▶ [Record excerpts]
*** Block opens ***
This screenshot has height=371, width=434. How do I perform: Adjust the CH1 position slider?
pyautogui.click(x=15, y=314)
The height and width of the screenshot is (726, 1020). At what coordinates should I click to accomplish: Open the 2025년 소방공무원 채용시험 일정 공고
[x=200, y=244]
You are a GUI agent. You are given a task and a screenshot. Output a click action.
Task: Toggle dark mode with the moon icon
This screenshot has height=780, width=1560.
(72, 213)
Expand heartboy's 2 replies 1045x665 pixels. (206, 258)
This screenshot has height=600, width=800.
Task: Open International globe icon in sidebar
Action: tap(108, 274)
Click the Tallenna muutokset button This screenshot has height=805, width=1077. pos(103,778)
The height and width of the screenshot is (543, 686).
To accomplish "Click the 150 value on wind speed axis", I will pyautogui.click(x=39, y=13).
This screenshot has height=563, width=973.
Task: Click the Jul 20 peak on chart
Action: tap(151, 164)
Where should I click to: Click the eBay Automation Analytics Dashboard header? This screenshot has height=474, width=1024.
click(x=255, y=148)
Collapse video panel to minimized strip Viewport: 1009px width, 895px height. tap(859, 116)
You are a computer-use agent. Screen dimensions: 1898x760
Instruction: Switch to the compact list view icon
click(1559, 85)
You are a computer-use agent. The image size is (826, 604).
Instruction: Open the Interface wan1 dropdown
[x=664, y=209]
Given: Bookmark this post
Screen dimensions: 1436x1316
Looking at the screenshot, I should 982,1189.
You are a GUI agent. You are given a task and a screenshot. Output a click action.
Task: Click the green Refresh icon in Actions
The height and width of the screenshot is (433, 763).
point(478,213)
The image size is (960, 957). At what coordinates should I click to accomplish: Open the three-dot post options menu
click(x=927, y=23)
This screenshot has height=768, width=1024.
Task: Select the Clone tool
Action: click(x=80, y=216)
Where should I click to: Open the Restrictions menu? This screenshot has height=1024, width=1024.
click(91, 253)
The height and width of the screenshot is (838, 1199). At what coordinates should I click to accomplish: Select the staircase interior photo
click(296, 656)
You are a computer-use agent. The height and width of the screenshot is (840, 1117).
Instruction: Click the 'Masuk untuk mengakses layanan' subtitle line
*** Block closes ***
▶ [About this exercise] When the string "agent" occurs in a line of the material, that line belongs in the answer.

▶ [Written answer]
You are a GUI agent. You are given a task and a screenshot. Output a click action.
You are a computer-use agent. Screen dimensions: 1898x760
You are a computer-use agent. The image size is (826, 604).
You are a GUI agent. You are given a task and a screenshot. Output a click action.
You are a computer-use agent. The height and width of the screenshot is (840, 1117).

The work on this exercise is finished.